One hundred twenty six cases out of the total 189 (67%) were laboratory confirmed by either PCR and/or PCR while 24 (13%) fulfilled the criteria to be classified as probable (meeting clinical criteria with an epidemiological link) and 39 (20%) as possible (meeting only the clinical criteria). [Figure 2].

 Genotyping

Measles virus genotyping performed in 28 pharyngeal swab and urine samples by the National Measles Reference Laboratory in the Hellenic Pasteur Institute revealed 27 cases of genotype D4 and 1 of D6. The samples came from 18 cases of Greek nationality, 9 Bulgarians and 1  Albanian.

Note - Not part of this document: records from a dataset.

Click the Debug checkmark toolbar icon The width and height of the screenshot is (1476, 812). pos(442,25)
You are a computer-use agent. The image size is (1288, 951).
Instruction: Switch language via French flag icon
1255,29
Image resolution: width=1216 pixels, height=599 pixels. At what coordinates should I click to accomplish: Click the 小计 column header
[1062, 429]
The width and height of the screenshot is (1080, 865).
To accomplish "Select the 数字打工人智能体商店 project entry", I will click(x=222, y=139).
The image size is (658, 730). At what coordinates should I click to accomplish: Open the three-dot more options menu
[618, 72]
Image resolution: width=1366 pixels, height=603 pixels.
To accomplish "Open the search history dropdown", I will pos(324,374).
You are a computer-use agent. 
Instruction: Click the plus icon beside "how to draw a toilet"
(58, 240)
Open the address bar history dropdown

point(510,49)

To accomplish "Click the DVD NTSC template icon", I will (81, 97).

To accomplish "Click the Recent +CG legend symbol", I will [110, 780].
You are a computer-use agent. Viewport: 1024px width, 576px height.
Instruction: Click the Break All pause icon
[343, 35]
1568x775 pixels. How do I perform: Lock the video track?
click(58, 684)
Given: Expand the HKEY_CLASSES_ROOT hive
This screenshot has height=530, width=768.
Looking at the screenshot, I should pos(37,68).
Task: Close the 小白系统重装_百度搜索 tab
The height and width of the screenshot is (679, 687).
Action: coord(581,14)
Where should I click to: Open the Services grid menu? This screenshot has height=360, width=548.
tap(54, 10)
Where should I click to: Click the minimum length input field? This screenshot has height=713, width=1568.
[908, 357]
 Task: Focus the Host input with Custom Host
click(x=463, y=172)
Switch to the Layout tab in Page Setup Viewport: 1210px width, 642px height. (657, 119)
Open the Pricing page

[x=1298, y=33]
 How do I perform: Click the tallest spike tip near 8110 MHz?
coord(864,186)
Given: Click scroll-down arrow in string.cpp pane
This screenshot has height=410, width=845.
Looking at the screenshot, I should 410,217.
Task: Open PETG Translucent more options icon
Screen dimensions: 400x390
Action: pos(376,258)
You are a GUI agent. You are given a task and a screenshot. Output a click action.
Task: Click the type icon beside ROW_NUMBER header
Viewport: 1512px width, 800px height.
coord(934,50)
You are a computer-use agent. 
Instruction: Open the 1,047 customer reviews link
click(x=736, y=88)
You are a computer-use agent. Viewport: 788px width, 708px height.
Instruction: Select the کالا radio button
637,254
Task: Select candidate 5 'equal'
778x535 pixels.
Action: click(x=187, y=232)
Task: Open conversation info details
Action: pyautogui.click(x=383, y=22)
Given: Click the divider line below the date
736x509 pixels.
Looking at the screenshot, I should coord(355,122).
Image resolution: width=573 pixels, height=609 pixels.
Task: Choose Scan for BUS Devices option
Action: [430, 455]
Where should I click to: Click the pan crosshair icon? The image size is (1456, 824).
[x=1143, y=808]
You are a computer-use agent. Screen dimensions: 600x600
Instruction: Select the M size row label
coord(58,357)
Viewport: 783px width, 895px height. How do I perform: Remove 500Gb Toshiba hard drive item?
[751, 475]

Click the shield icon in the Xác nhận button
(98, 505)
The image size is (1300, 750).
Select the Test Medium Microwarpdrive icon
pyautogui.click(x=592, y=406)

 Population and Geographical distribution

During the 2 years of the outbreak, the majority (74.1%) of cases were individuals of Greek nationality of which 55% (77%) didn’t belong to a specific high risk group, 39.3% (55) belonged to the Greek Roma community and 8 (5.7%) were health-care workers. The rest of the notified cases belonged to Roma communities of Bulgarian nationality (20.6%, 55 cases) mainly living under poor conditions and working as seasonal workers  while 5.3 % (10) were other foreign nationals. The first measles’ clusters were reported from the district of Ilia in the Peloponnese and followed by others in the two districts in the island of Crete (Chania and Heraklion) without any apparent connection between them. As the outbreak progressed  cases/clusters  were reported from various districts around Greece , the distribution of which are presented in Figure 3.

 Outbreak progress

The outbreak onset occurred in individuals of Bulgarian nationality who represented the majority of cases in the first 7 weeks. During the outbreak evolution, cases in Greek population were reported; mainly children <14 years old of Greek Roma communities after the 21st week) and to a less extent Greek non-minority population. In 2011, after a 5 week’s interval, the outbreak continued principally in Greek nationals who didn’t belong to a specific subpopulation group (80%). [Figure 4]

Age distribution

More than half (50.8%) of the cases were children 0-14 years old while 58/189 reported cases (30.7%) belonged to the 0-4 years age group. The majority of measles cases (24/39, 61.5%) in Bulgarian nationals were children 0-14 years of which 38.5% ( 15/39) 0-4 years. Nearly all (96.4%) cases in Greek Roma were children 0-14 years, with 58.2 % of the cases in children 0-4 years. Reported cases in Greek non-minority population represented mainly (74.1%) young adults over the age of 20 years.

 Vaccination Coverage

Vaccination status was known in 84.7% (150/189) of reported cases; of which 85.3 % were reported as unvaccinated and 14.7% have had ≥1 dose of MCV. Vaccination coverage by age group and population group is presented in Figure 5.

Control Measures

In response to the outbreak the following public health measures were implemented:

•Information for the ongoing outbreak in Greece and the one in the neighboring Bulgaria as well as  for the appropriate investigation and the management of the disease (case isolation, contact tracing and vaccination of susceptible contacts) were provided to the local and regional public health authorities and to healthcare professionals from the public and private sector. • Guidelines for measles control were distributed to healthcare staff and are available on the website of the HCDCP (www.keelpno.gr). • Physicians were alerted for the identification of further measles cases and advised to complete routine vaccination of children, adolescents and young adults according to the National Immunization Programme. • Prioritized vaccination campaigns of population groups with low vaccine coverage (mainly the Roma community) were organized in affected areas.   Conclusions

Despite the existence of effective vaccines, measles outbreaks continue to occur throughout Europe. The development of this outbreak underlines the need to ensure high vaccination coverage with 2 doses of a measles containing vaccine in children, adolescents and young adults taking special care in reducing pockets of undervaccinated populations as the Roma minority or immigrants, which undermine achieving  the goal of eradicating measles from Europe by 2015.